Total: 1 hr 10 min. | Active: 45 min.
lactose-free, gluten-free, Low Carb

Ingredients

for 4 person

To marinate the prawns
800 g unpeeled raw prawns (organic), fresh or frozen, defrosted
2 tbsp olive oil
1 tsp harissa
¼ tsp garlic powder
½ tbsp rosemary, finely chopped
Vegetables
fennel, cut into wedges
spring onions, halved lengthwise
2 tbsp olive oil
1 tbsp rosemary, finely chopped
½ tsp salt
Tomato dip
tomato, finely grated
garlic clove, finely grated
3 tbsp pesto rosso (red pesto)
2 tbsp tomato puree
2 tsp olive oil
1 ½ tsp harissa
½ bunch flat-leaf parsley, finely chopped
Charcoal/gas/electric grill
¾ tsp salt

How it's done

To marinate the prawns

Using scissors, cut open the shell along the back of the prawns right to the tip of the tail, gently push apart.
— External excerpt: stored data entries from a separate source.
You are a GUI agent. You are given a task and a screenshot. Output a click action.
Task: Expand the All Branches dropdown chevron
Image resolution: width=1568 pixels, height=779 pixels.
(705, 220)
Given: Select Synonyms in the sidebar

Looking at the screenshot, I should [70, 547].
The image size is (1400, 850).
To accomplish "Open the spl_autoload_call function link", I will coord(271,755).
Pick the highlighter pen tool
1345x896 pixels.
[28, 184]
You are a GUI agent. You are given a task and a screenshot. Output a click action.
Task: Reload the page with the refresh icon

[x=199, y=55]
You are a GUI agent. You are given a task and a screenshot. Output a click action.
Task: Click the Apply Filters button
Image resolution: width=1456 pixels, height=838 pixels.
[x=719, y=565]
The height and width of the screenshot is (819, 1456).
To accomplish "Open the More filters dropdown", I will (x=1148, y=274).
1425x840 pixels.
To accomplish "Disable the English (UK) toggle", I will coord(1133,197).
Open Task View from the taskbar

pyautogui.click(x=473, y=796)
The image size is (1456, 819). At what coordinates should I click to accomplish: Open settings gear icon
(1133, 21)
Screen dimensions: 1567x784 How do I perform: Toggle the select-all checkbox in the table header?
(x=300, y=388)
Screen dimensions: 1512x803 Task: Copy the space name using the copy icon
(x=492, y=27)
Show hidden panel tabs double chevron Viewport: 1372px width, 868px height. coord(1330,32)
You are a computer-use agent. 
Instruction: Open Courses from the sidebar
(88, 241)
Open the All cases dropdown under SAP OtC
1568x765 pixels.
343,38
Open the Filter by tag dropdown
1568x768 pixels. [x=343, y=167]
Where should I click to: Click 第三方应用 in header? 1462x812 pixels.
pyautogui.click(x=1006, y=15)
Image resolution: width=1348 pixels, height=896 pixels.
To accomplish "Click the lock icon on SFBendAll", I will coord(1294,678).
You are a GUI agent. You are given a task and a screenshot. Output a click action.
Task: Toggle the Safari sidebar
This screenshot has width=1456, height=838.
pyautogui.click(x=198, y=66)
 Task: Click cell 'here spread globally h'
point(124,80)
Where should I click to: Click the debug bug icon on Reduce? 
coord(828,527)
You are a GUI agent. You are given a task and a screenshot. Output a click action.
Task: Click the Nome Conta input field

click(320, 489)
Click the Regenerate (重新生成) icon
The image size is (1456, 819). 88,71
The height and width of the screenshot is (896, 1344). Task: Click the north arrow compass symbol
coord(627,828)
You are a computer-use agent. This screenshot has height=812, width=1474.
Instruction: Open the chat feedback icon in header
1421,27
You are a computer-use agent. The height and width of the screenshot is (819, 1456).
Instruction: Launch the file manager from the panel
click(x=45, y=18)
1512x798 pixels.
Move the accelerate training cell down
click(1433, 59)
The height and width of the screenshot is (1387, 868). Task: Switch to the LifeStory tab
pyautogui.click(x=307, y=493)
Mix the oil, harissa, garlic powder and rosemary in a bowl, add the prawns, mix.

Vegetables

Mix the vegetables with the oil and rosemary, season with salt, place in a grill tray.

Tomato dip

Mix the tomato with all the other ingredients up to and including the harissa, mix in the parsley.

Charcoal/gas/electric grill

Grill the fennel over/on a medium heat (approx. 200 °C for approx. 15 mins., turning occasionally. Grill the spring onions alongside for approx. 5 mins. Salt the prawns, grill for approx. 6 mins. on each side. Serve the prawns and vegetables with the dip.